Conclusion and future directions

Here, we have provided an overview of the preclinical and clinical data for rociletinib (CO1686) in NSCLC (Tables 1 and 2). In the rapidly evolving landscape of EGFR-mutant, T790M+ NSCLC, rociletinib showed significant early promise, but the revised response and toxicity data highlight the importance of rigorous prospective trials to validate early data in drug development. Although direct head-to-head comparison among third-generation inhibitors is not available, the absolute RR and side-effect profile of rociletinib has raised concerns about the optimal pathway forward. Data addressing NAT2-polymorphism impact on rociletinib response and toxicity may suggest populations that derive benefit with limited toxicity. Incorporation of early response biomarkers, including circulating tumor DNA for EGFRT790M burden are likely to further refine optimal patient populations. Early toxicity-recognition and management strategies may reduce the hyperglycemia rates in the ongoing rociletinib studies. Ultimately, larger-outcome data sets from Phase II and III studies will define the role of rociletinib in EGFRT790M+ NSCLC.

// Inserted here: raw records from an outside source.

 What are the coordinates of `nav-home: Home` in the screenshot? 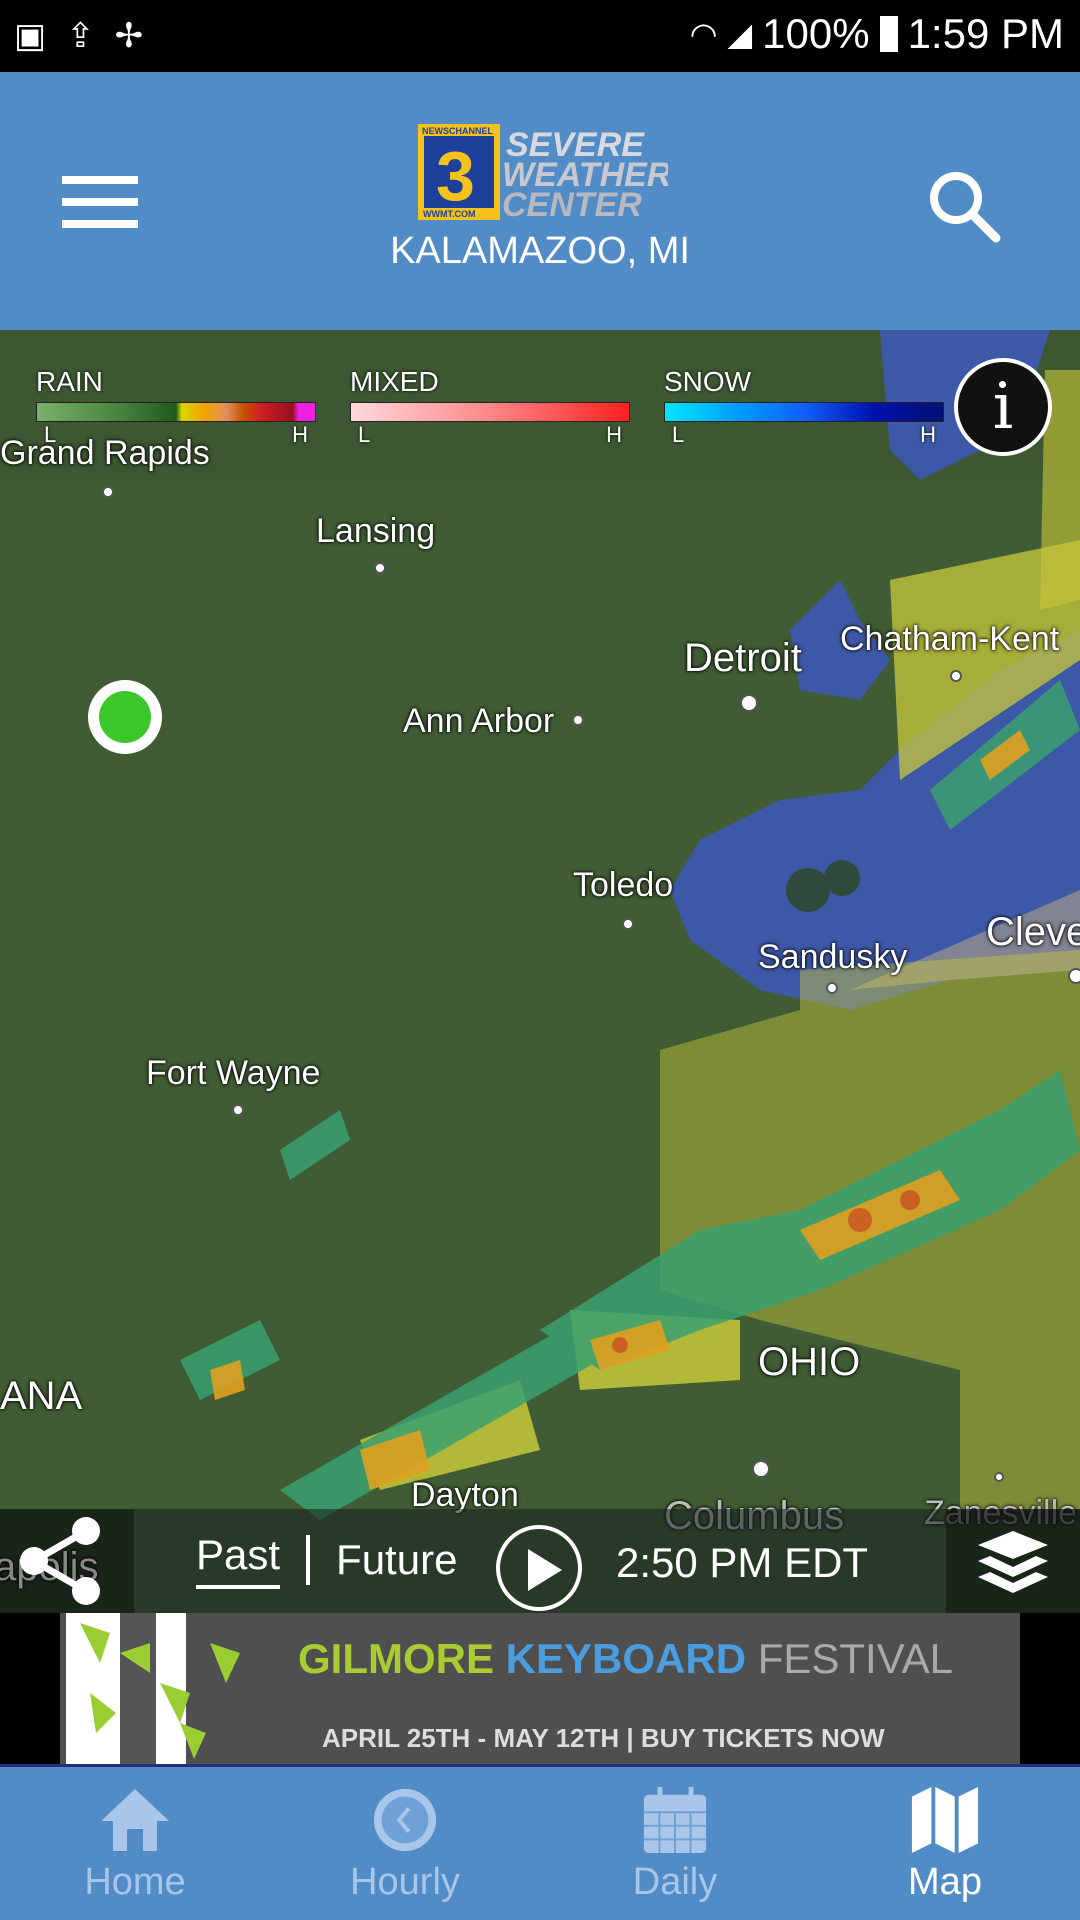 It's located at (135, 1844).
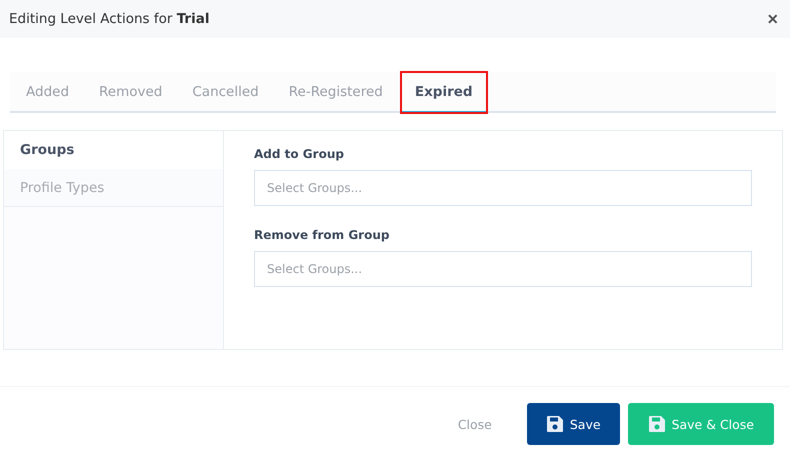  Describe the element at coordinates (48, 92) in the screenshot. I see `tab: Added` at that location.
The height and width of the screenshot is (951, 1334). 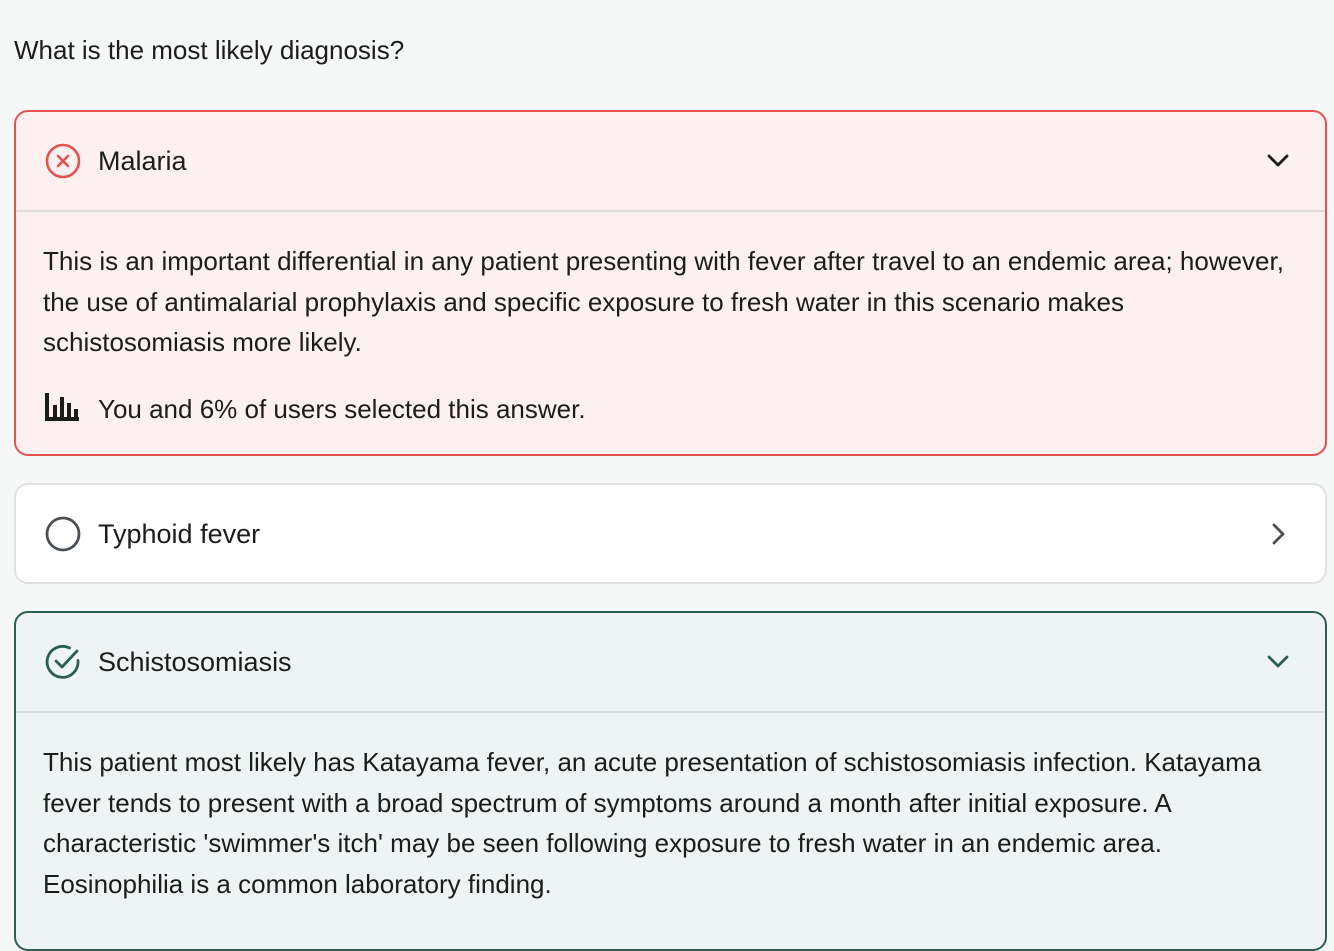 I want to click on answer-option-header: Schistosomiasis, so click(x=670, y=663).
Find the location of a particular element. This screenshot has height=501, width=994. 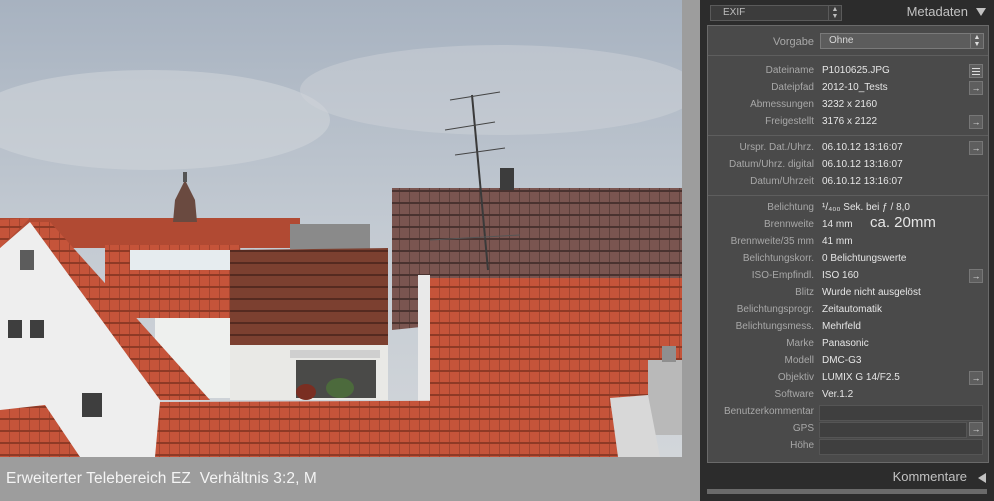

field-label: Datum/Uhrzeit is located at coordinates (782, 182).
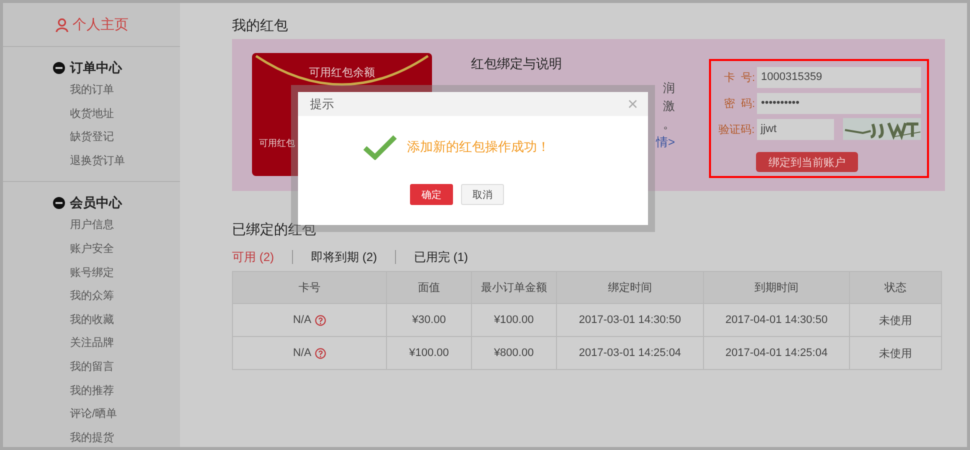 This screenshot has width=970, height=450. I want to click on column-header: 到期时间, so click(776, 288).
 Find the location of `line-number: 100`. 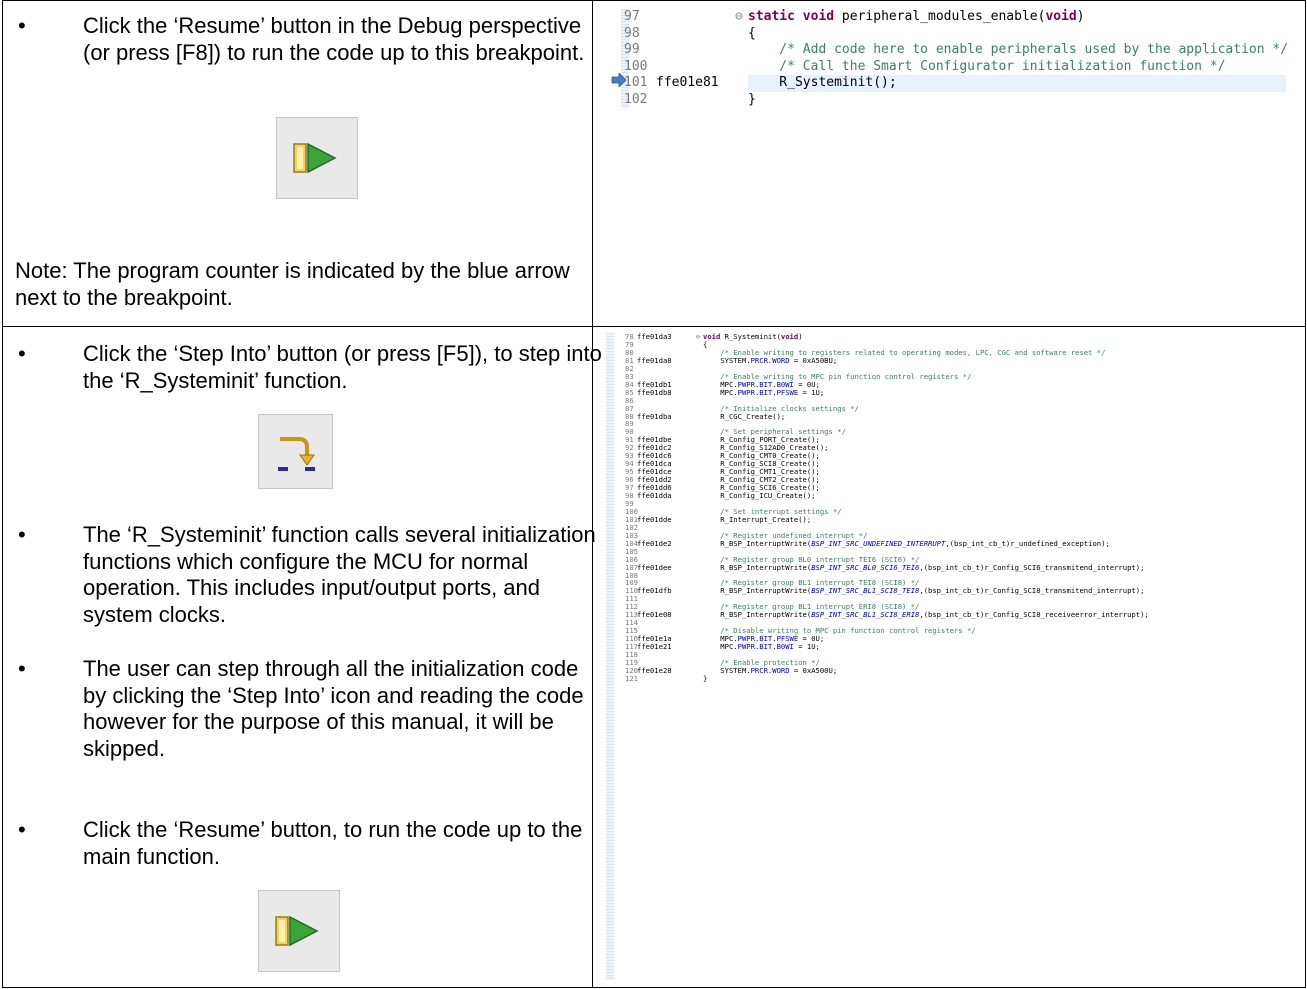

line-number: 100 is located at coordinates (636, 66).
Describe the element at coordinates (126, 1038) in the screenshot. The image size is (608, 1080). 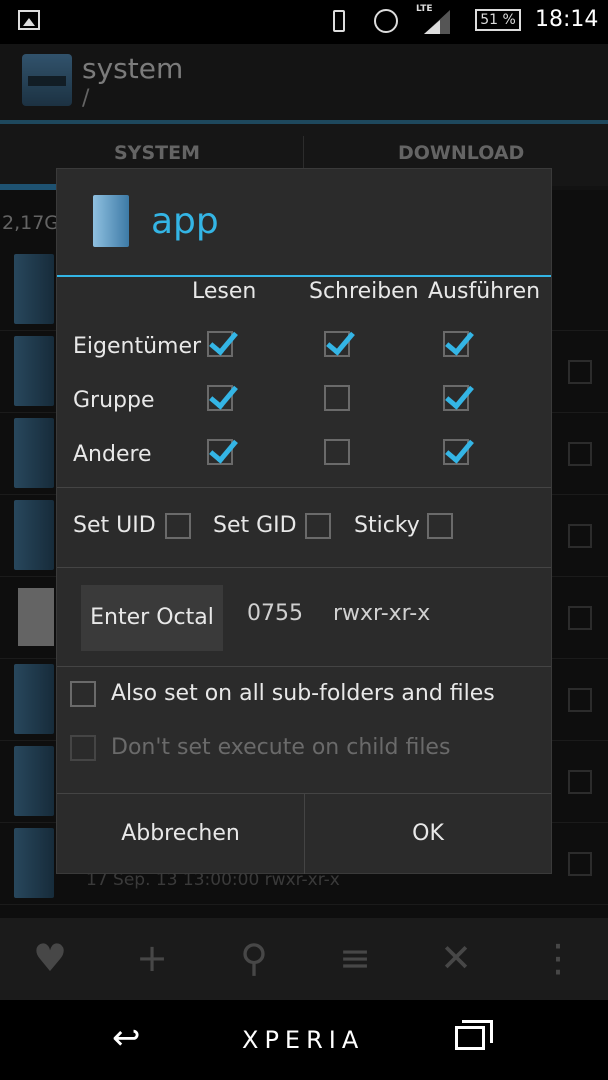
I see `back-icon: ↩` at that location.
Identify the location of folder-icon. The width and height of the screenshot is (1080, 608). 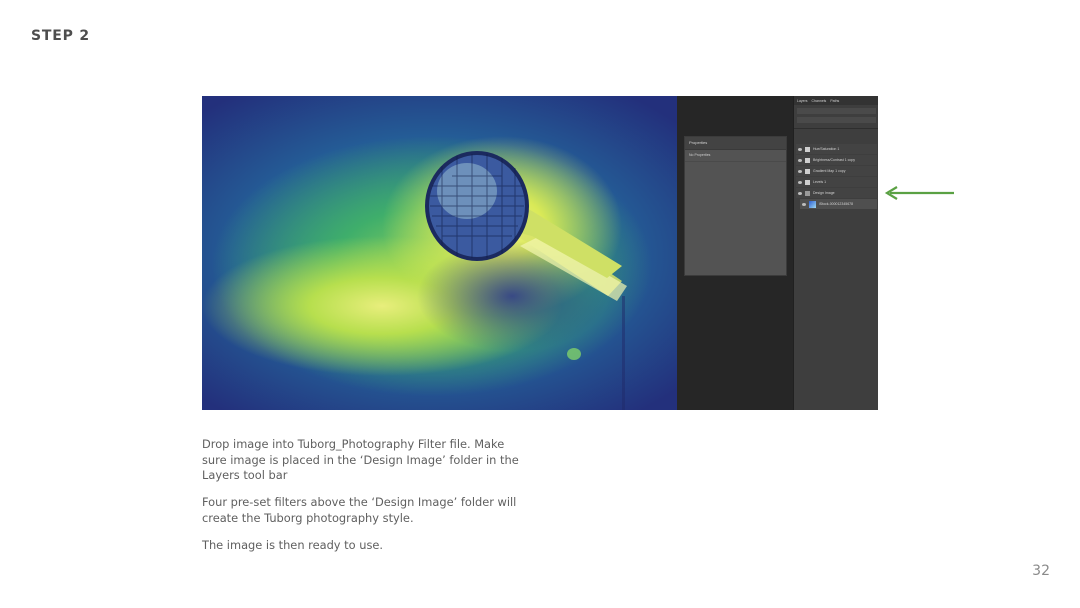
(808, 193).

Table 2 Structural and pharmacologic properties of the third-generation EGFR inhibitor rociletinib

Acknowledgment

The authors would like to recognize the important contributions from researchers whose work could not be cited due to space constraints.

Disclosure

The authors report no conflicts of interest in this work. Subsequent to the acceptance of this manuscript Clovis Oncology stopped further clinical development of rociletinib.